Exercise:
Set the pictures aside and return each record below precisely as written.

Listed entries section start

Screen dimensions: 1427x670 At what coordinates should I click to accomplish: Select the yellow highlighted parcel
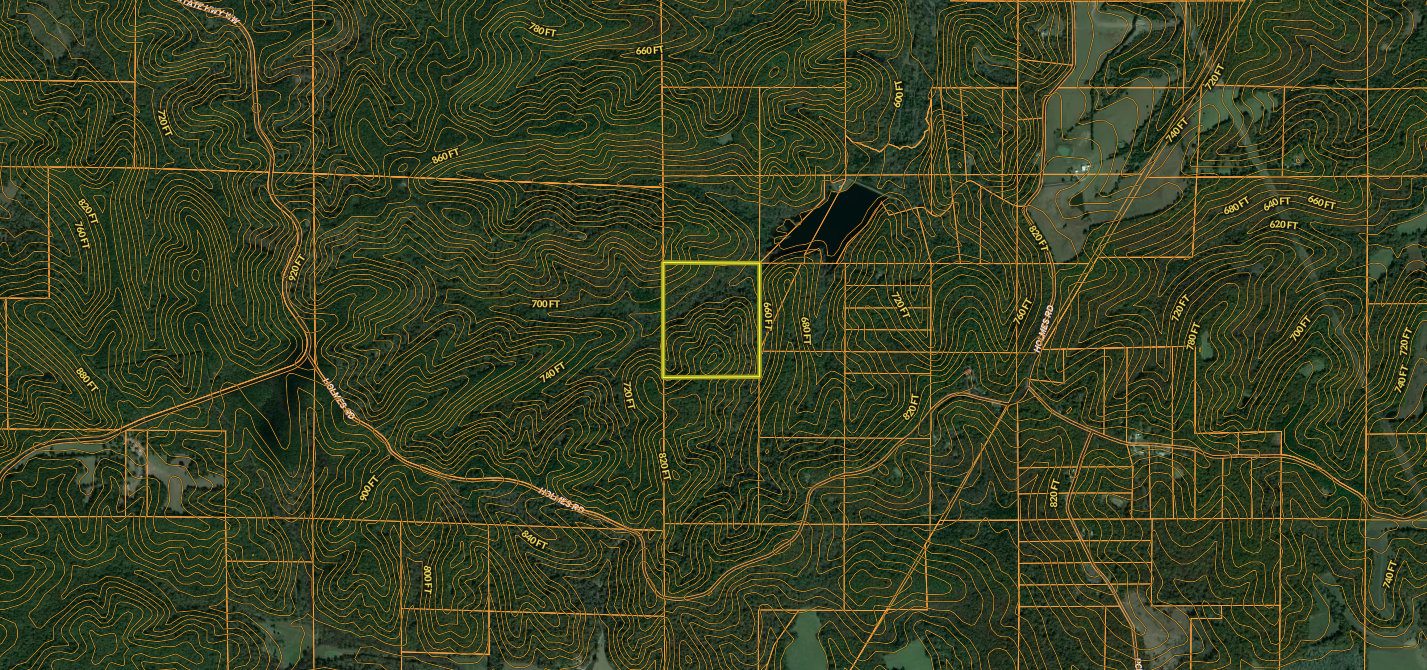712,320
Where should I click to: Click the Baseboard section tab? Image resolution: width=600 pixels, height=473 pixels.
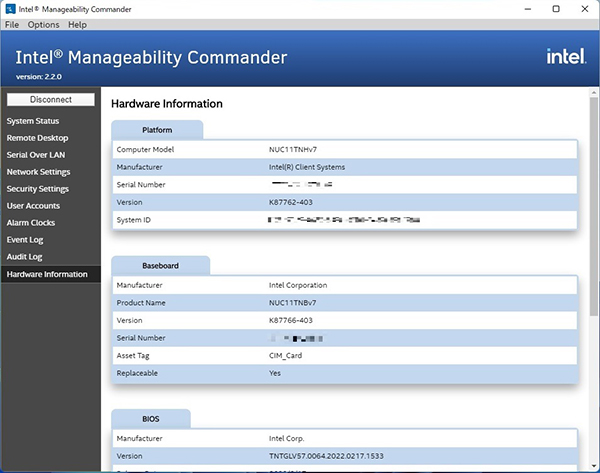[x=160, y=265]
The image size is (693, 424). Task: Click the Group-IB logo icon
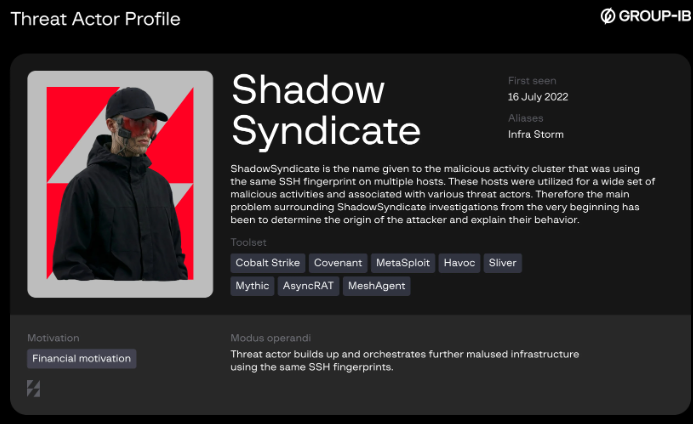click(607, 16)
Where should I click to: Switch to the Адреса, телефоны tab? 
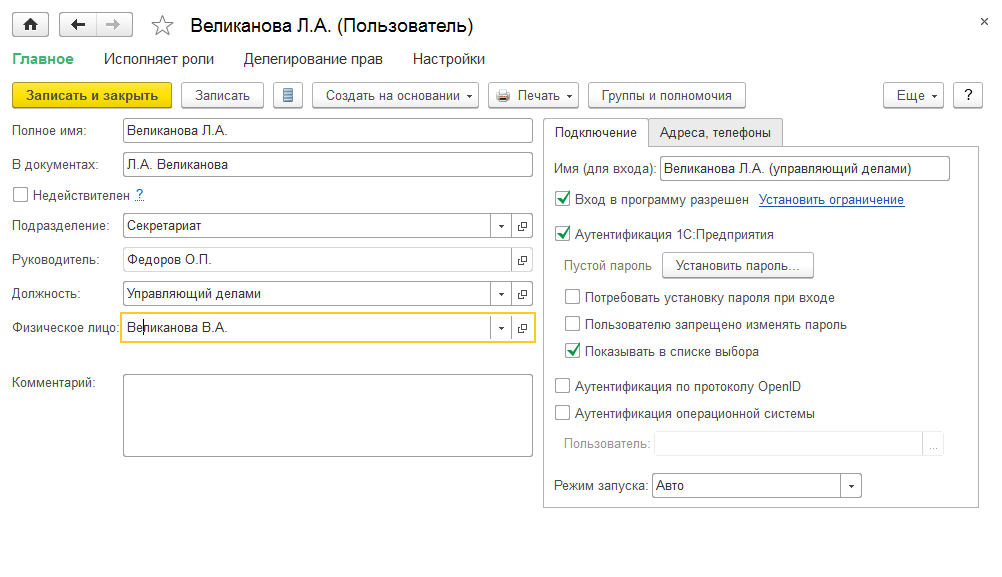714,132
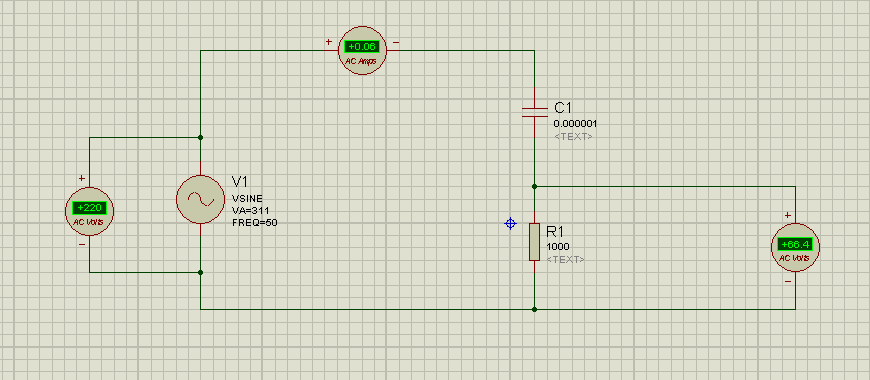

Listed entries section end

Result of the exercise:
Screen dimensions: 1427x670 At what coordinates should I click to accomplish: Select the yellow highlighted parcel
712,320
Where should I click to: Click the Baseboard section tab? Image resolution: width=600 pixels, height=473 pixels.
[x=160, y=265]
The image size is (693, 424). Task: Click the Group-IB logo icon
click(607, 16)
Where should I click to: Switch to the Адреса, телефоны tab? 
714,132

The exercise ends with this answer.